» Action item:
Please, starting at the line that contains "The image size is (1372, 879).", reproduce every line exactly until the records run out, skipping all pictures.

» Dataset records:
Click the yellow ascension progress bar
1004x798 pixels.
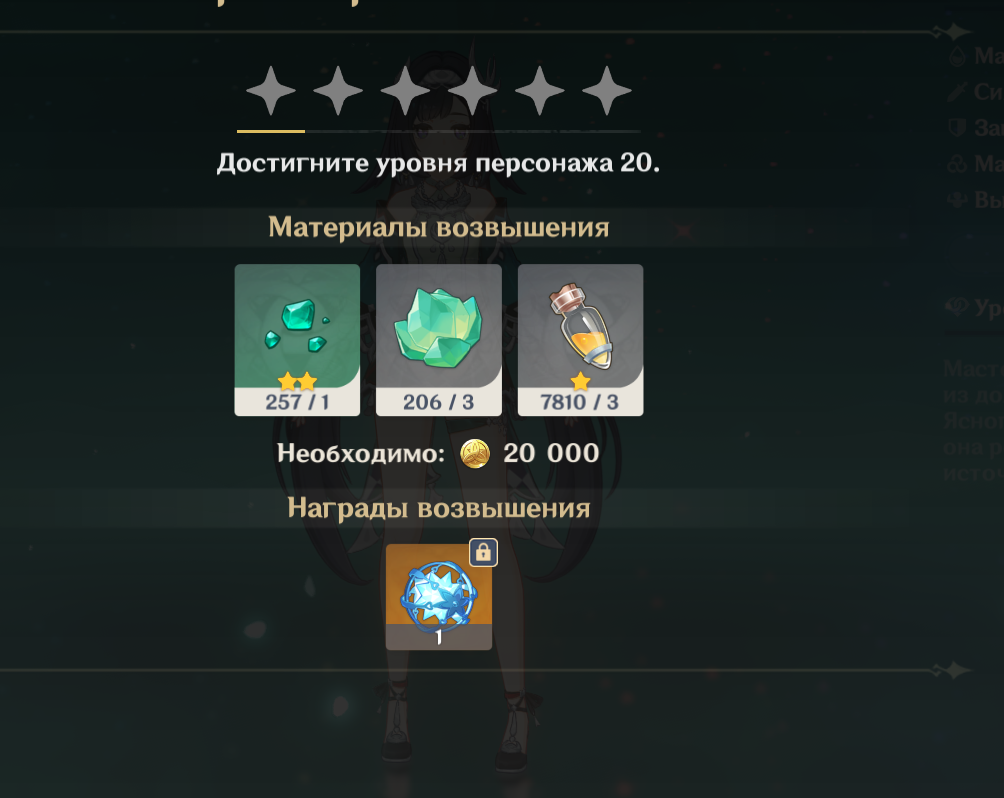(271, 131)
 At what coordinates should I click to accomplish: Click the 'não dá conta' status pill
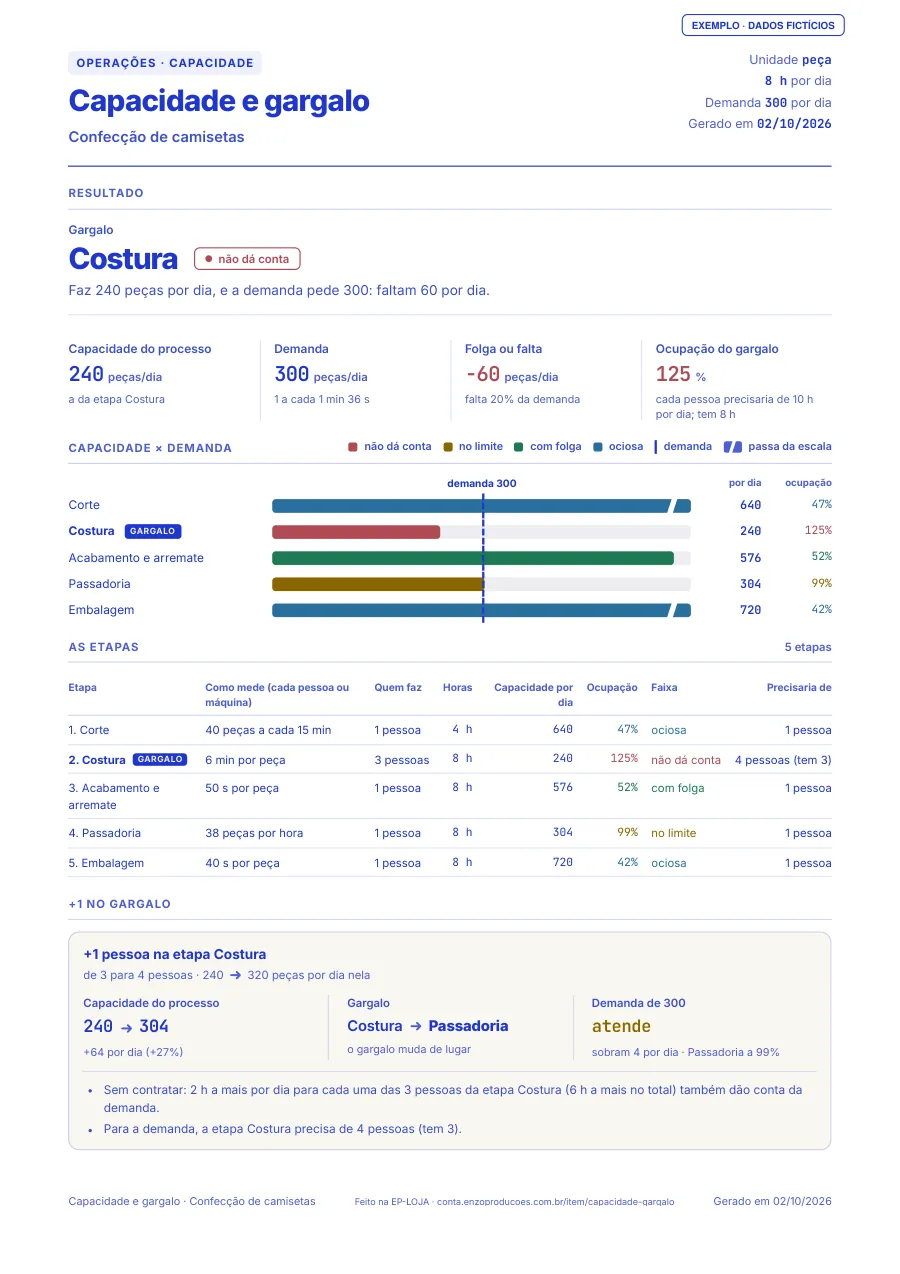click(x=247, y=259)
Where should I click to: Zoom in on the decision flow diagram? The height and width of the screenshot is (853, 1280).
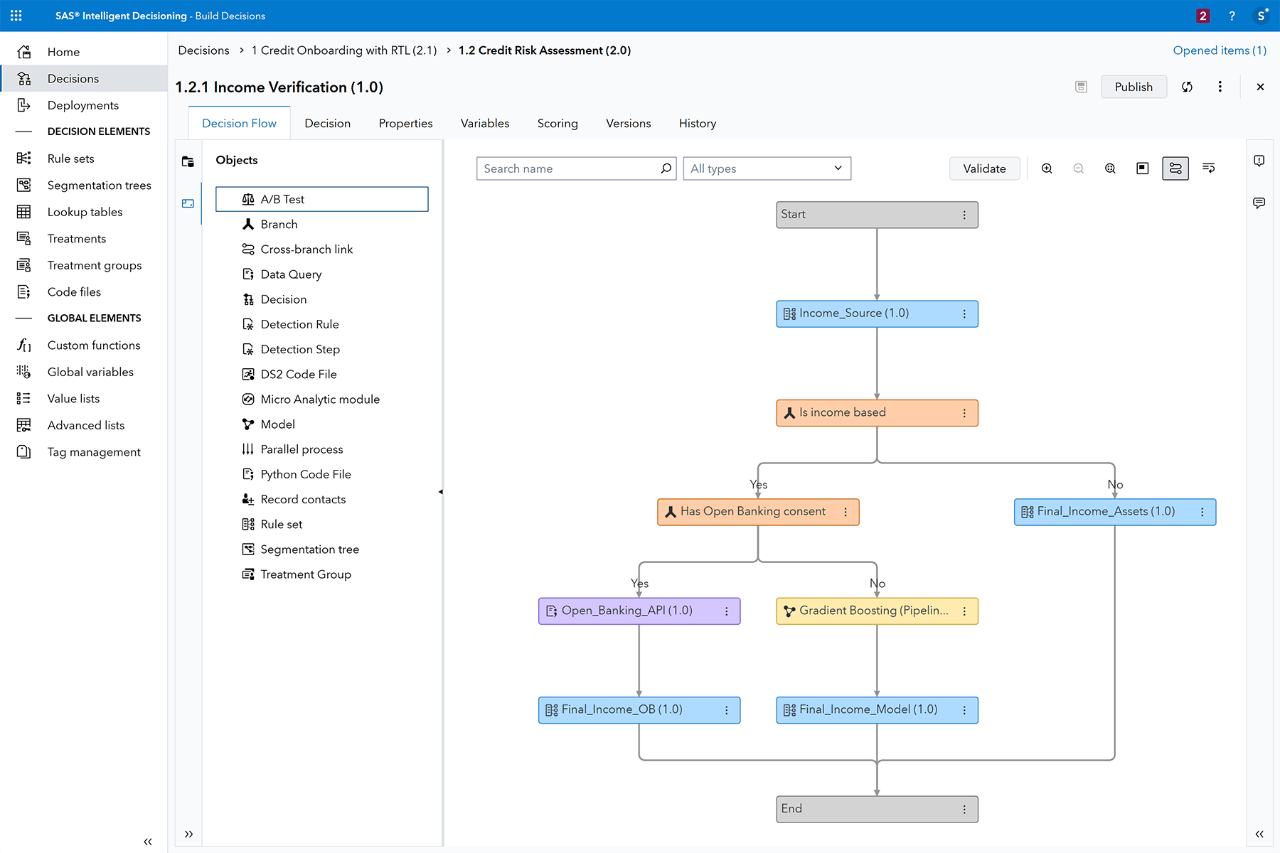pos(1046,168)
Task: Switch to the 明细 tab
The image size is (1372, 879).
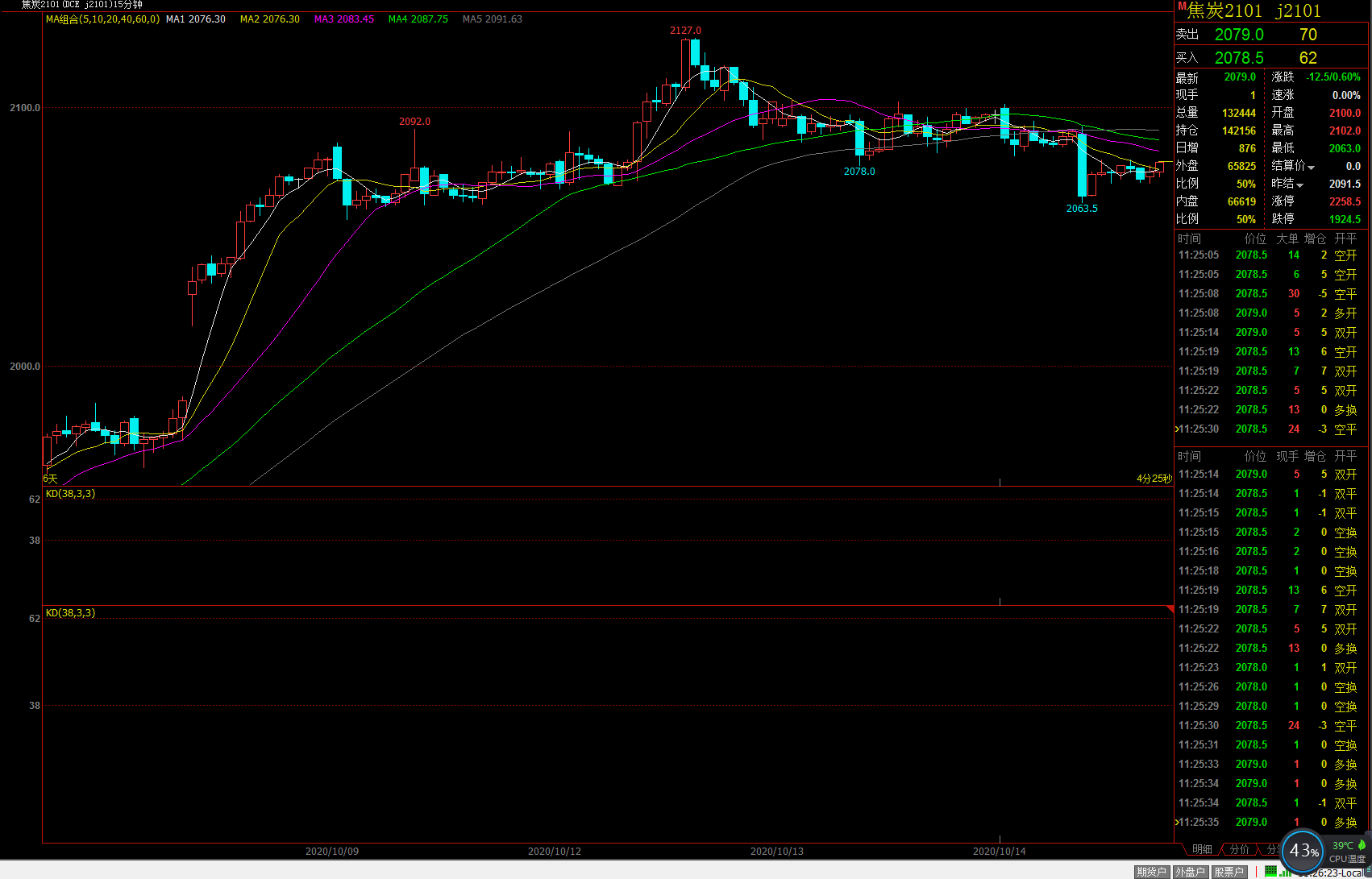Action: 1202,849
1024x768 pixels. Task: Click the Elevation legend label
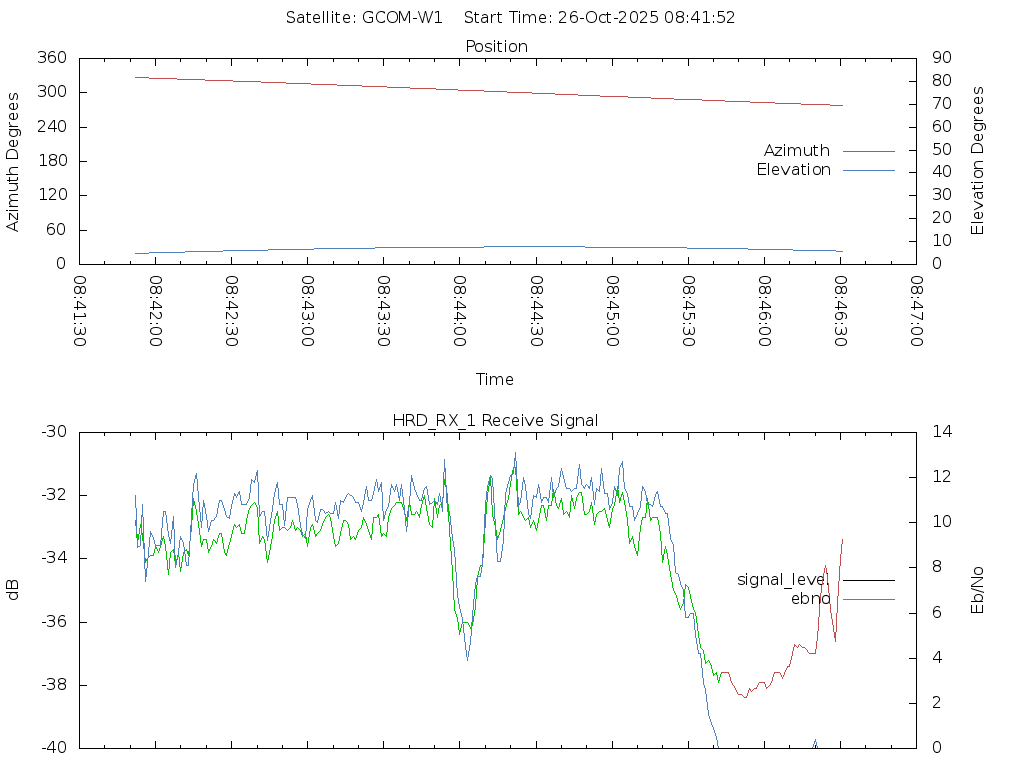point(793,170)
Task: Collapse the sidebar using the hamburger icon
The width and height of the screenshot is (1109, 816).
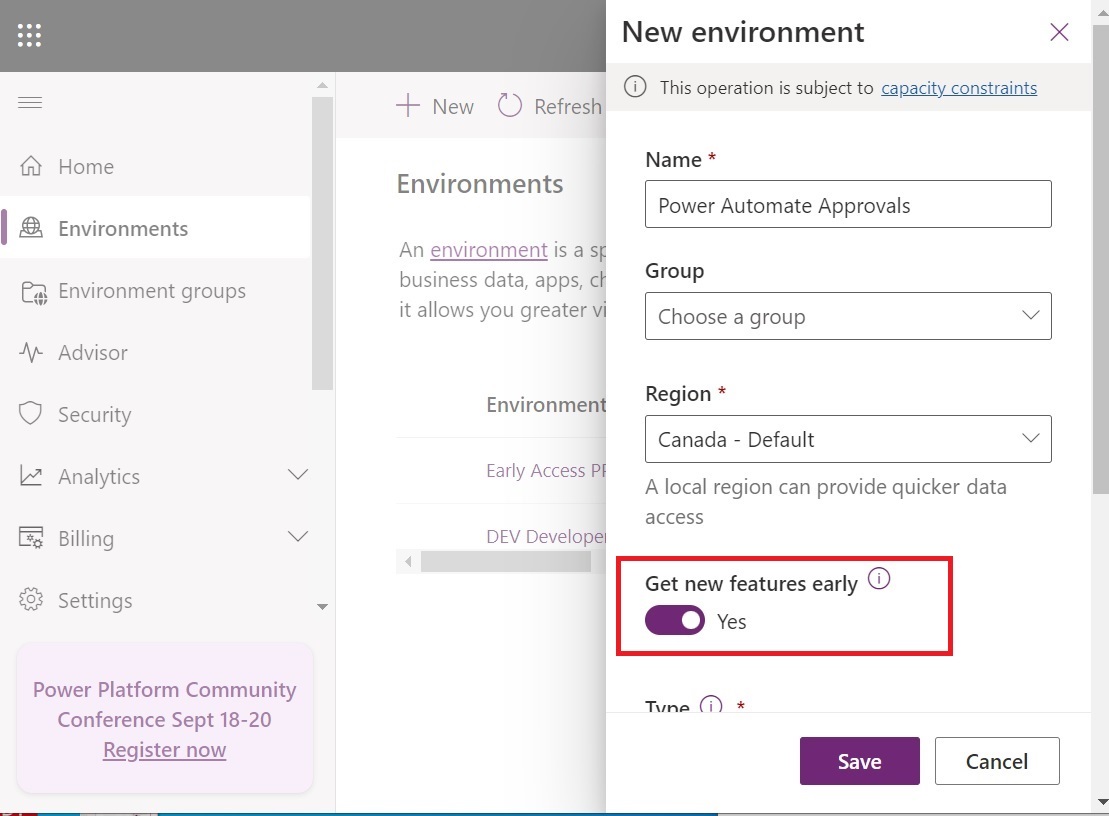Action: [x=30, y=102]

» Solution below:
The image size is (1372, 879).
Action: 1202,849
1024x768 pixels. Task: Click the Elevation legend label
point(793,170)
Task: Collapse the sidebar using the hamburger icon
The width and height of the screenshot is (1109, 816).
Action: [x=30, y=102]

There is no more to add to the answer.